**Your assignment**.
Retype, word for word, each line between the lines holding "travel (173, 1612)" and "50 Cleanups in", inclusive, and leave the rest of the data alone.

**Materials provided**.
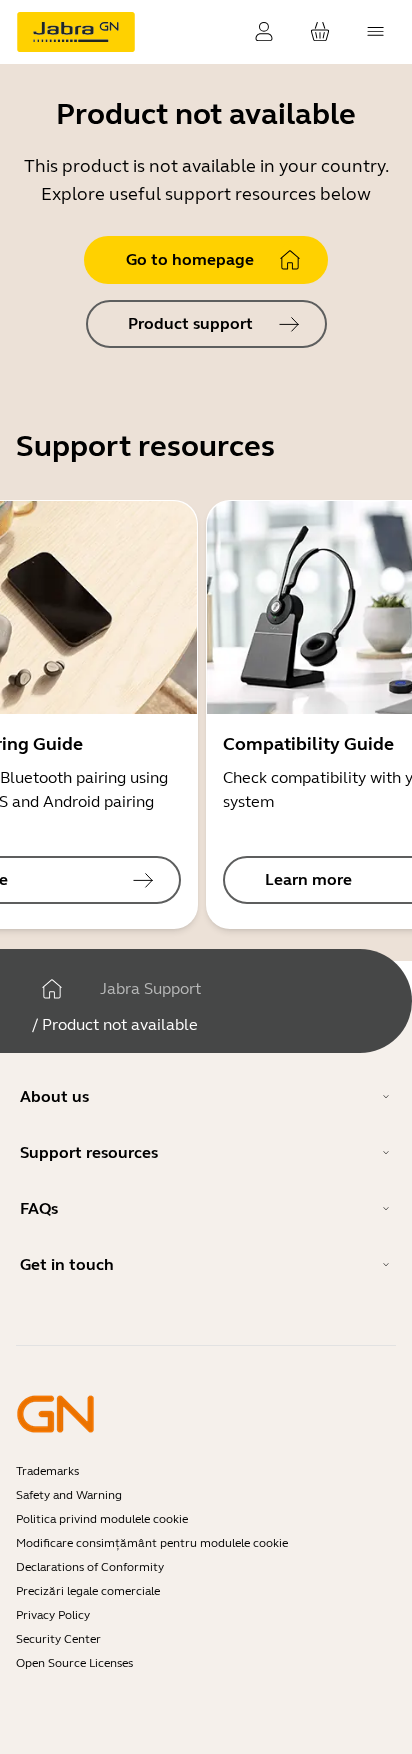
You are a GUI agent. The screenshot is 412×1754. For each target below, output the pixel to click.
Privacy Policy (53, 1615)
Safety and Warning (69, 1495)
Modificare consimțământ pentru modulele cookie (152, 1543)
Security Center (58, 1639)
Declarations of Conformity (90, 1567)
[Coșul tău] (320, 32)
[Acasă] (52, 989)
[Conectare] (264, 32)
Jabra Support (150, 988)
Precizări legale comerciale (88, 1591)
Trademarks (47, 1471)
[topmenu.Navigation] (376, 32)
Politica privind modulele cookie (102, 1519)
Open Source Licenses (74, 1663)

...

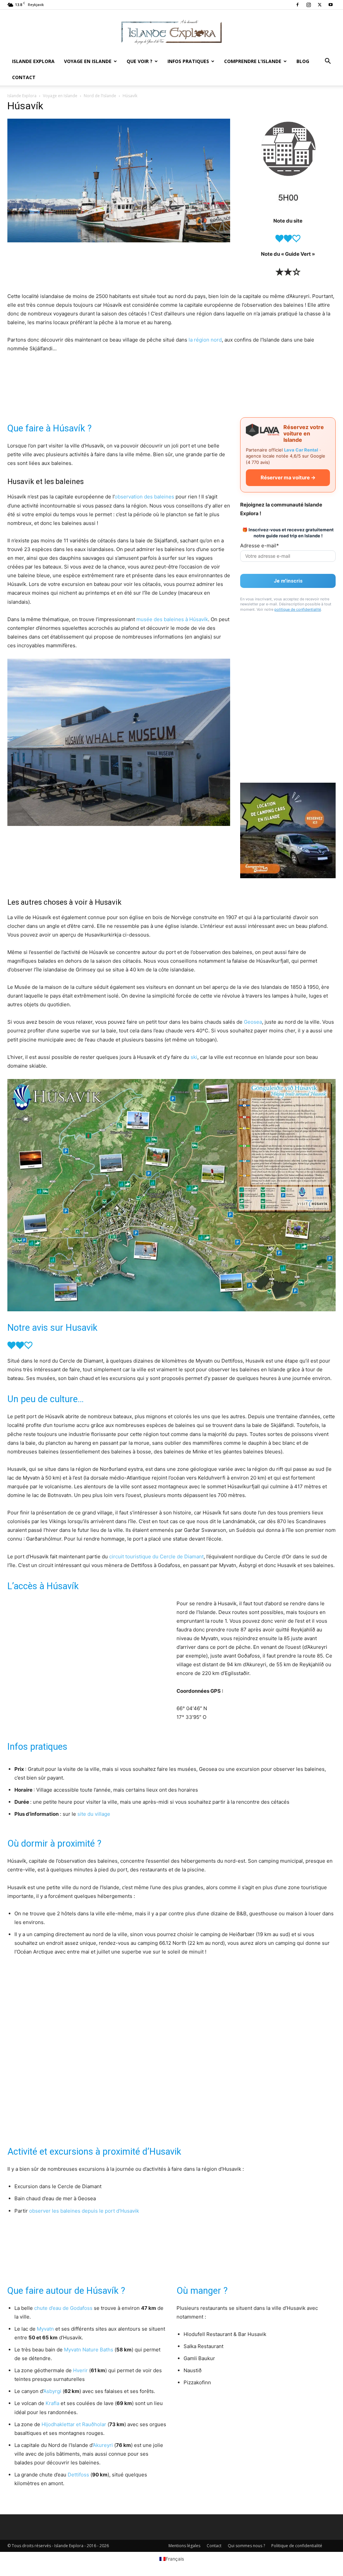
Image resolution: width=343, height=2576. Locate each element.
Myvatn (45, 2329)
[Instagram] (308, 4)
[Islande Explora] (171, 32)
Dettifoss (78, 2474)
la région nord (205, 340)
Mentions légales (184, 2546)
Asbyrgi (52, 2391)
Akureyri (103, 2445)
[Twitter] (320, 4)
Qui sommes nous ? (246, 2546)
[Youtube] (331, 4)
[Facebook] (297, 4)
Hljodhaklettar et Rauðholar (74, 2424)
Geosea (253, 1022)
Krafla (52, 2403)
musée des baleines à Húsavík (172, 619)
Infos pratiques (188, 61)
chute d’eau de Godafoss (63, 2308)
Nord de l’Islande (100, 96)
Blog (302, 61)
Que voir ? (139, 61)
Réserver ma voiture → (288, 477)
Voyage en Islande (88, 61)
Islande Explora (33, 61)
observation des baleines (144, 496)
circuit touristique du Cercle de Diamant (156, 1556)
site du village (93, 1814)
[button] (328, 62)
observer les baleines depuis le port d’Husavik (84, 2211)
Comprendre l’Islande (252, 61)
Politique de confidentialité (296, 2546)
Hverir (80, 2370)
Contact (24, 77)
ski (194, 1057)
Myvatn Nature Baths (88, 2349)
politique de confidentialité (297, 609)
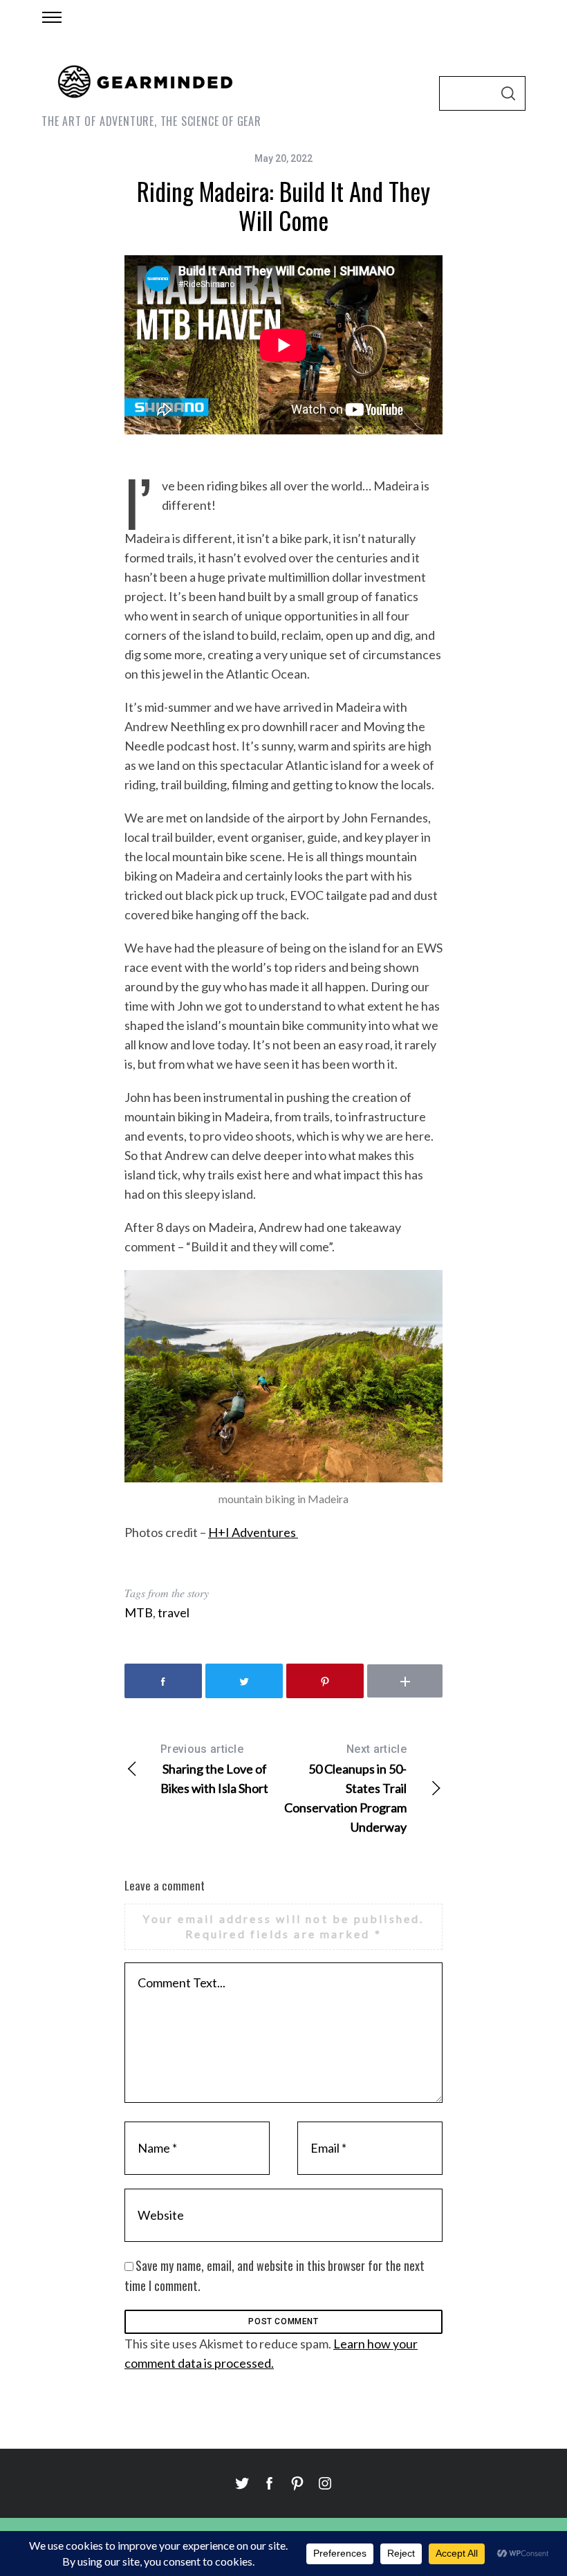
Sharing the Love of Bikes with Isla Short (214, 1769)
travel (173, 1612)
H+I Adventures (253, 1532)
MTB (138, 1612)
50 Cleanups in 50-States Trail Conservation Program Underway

**Reply**.
travel (173, 1612)
H+I Adventures (253, 1532)
MTB (138, 1612)
50 Cleanups in 50-States Trail Conservation Program Underway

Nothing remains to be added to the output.